Virtua Drug Ltd, Csalogany Street 4C Budapest, Hungary.
J Cheminform. 2009 Sep 11;1:15. doi: 10.1186/1758-2946-1-15.
Molecular docking methods are commonly used for predicting binding modes and energies of ligands to proteins. For accurate complex geometry and binding energy estimation, an appropriate method for calculating partial charges is essential. AutoDockTools software, the interface for preparing input files for one of the most widely used docking programs AutoDock 4, utilizes the Gasteiger partial charge calculation method for both protein and ligand charge calculation. However, it has already been shown that more accurate partial charge calculation - and as a consequence, more accurate docking- can be achieved by using quantum chemical methods. For docking calculations quantum chemical partial charge calculation as a routine was only used for ligands so far. The newly developed Mozyme function of MOPAC2009 allows fast partial charge calculation of proteins by quantum mechanical semi-empirical methods. Thus, in the current study, the effect of semi-empirical quantum-mechanical partial charge calculation on docking accuracy could be investigated.

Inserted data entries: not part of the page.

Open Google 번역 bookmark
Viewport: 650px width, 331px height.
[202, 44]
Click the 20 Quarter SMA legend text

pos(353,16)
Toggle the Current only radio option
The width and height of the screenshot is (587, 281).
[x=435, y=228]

The docking accuracy of AutoDock 4 using the original AutoDock scoring function was investigated on a set of 53 protein ligand complexes using Gasteiger and PM6 partial charge calculation methods. This has enabled us to compare the effect of the partial charge calculation method on docking accuracy utilizing AutoDock 4 software. Our results showed that the docking accuracy in regard to complex geometry (docking result defined as accurate when the RMSD of the first rank docking result complex is within 2 A of the experimentally determined X-ray structure) significantly increased when partial charges of the ligands and proteins were calculated with the semi-empirical PM6 method. Out of the 53 complexes analyzed in the course of our study, the geometry of 42 complexes were accurately calculated using PM6 partial charges, while the use of Gasteiger charges resulted in only 28 accurate geometries. The binding affinity estimation was not influenced by the partial charge calculation method - for more accurate binding affinity prediction development of a new scoring function for AutoDock is needed.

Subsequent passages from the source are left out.